Auf das erste Frage-Paar geben oft Religionen Antwort. Sie beschreiben nicht nur den Ursprung des Daseins, sondern auch das Ziel. Nicht die schlechteste Art, Sinn im Leben zu finden. Aber auch nicht die einzige ...
„Warum setzen Sie eigentlich voraus, dass ein Leben, außer da zu sein, auch noch etwas haben müsste oder auch nur könnte – eben das, was Sie Sinn nennen?“
Kann das Leben einen Sinn haben?
Philosophisch gesehen, taucht bei der Frage „Was ist der Sinn des Lebens“ ein Paradox auf.
Denn der Satz enthält eine Vorbedingung (Prämisse) und behauptet als Voraussetzung, es gäbe einen Sinn des Lebens.
Aber: Muss das Leben zwingend einen Sinn haben? Kann es auch ein Leben ohne Sinn geben? Ein Leben, ohne konkretes Ziel oder einen Grund?
Frage nach Sinn ist tricky
Schließlich ist es ein Unterschied, ob Du als Mensch mit Deinem begrenzten Geist Dir ein Leben ohne Sinn nicht vorstellen kannst oder ob es wirklich so nicht existiert. Das sind 2 Paar Schuhe und nicht miteinander zu verwechseln.
„Mit der Geburt wird der Mensch … in eine Situation hinein geschleudert, die nicht festgelegt, sondern ungewiss und offen ist. Nur in Bezug auf die Vergangenheit herrscht Gewissheit, und für die Zukunft ist nur der Tod gewiss. Er besitzt ein Bewusstsein seiner selbst, seiner Mitmenschen, seiner Vergangenheit und der Möglichkeiten seiner Zukunft“, sagte Erich Fromm.
Mit offenen Möglichkeiten können jedoch nur die wenigsten Menschen umgehen. Sie geben den meisten zu wenig Halt. (vgl. Existenzängste)

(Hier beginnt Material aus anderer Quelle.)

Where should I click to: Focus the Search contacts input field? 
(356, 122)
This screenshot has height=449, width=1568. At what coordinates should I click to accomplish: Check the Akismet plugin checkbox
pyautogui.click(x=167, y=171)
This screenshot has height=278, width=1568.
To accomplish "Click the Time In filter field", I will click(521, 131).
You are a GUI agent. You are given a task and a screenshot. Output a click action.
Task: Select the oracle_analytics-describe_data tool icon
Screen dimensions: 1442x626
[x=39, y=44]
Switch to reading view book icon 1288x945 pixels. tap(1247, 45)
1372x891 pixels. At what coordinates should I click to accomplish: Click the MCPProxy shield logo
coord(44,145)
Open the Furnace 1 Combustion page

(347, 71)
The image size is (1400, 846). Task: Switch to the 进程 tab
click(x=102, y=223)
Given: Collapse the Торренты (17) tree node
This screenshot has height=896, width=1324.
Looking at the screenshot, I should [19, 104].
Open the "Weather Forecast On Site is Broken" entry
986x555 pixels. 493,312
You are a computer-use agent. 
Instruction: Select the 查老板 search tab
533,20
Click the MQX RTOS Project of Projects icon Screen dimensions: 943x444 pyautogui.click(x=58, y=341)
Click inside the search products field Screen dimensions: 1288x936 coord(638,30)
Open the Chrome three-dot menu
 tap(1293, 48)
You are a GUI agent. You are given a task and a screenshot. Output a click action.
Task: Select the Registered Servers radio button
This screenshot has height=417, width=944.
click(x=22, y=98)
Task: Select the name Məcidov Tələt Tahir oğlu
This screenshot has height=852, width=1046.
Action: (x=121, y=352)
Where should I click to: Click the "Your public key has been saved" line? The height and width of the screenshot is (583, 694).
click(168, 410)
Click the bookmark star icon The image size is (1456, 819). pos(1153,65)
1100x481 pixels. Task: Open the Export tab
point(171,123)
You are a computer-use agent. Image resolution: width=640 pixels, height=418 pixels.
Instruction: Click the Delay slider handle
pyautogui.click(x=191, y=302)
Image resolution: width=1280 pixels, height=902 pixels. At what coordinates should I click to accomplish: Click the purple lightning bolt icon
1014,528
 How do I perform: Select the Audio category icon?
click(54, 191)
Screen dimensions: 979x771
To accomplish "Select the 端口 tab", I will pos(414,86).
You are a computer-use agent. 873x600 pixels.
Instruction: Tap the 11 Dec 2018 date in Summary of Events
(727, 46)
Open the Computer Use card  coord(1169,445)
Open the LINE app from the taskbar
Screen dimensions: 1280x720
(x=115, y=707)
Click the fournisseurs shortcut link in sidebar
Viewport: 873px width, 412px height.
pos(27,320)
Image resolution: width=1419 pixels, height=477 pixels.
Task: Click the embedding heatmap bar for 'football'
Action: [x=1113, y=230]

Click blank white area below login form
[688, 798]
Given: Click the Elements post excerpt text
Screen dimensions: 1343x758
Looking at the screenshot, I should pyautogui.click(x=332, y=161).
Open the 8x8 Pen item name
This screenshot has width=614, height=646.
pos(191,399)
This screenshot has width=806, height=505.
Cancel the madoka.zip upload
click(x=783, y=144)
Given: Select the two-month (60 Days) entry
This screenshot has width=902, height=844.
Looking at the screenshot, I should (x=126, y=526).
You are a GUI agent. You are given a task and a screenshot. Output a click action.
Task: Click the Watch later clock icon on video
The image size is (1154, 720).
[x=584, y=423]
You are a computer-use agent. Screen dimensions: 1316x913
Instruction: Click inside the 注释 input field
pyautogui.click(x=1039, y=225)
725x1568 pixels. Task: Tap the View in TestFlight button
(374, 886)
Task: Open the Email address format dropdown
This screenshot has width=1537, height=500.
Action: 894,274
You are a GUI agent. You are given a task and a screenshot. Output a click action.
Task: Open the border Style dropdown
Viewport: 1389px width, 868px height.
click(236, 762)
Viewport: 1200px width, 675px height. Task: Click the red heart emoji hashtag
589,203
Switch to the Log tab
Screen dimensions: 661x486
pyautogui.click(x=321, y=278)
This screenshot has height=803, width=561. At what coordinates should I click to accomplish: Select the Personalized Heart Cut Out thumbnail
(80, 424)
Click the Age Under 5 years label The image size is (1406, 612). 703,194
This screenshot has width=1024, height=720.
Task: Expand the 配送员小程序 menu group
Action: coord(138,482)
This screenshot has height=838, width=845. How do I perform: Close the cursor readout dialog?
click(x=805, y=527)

Warum suchen wir einen Sinn im Leben?
Warum sucht eigentlich jeder – vom Millionär bis zum Bettler (metaphorisch gemeint) – den Sinn des Lebens? Der Philosoph Gert Scobel hat eine Theorie (1):
„Wir wissen, dass wir sterben, wir wissen, dass nichts von Bestand und Dauer ist. Dass wir es einfach hassen, mit unserer eigenen Fehlbarkeit und Endlichkeit der Erkenntnis umzugehen und wir wollen, dass das ein Ende hat. Und das andere ist, dass wir etwas suchen, was uns in den Irrnissen und Wirrnissen des Lebens, durch die Widerstände, denen wir begegnen, hindurchträgt. Also etwas, wie Luther sagen würde, was sich in Leben und Sterben bewährt. Das hätten wir bitte auch gerne.“
Auf den Punkt gebracht, erfüllt der Sinn des Lebens für Dich einige grundsätzliche Wünsche.
Gründe für die Sinnfrage
1) Sinnbedürfnis des menschlichen Geistes
Der Sinn des Lebens wäre ein Orientierungswert, eine Anleitung fürs Leben und damit eine Sicherheit.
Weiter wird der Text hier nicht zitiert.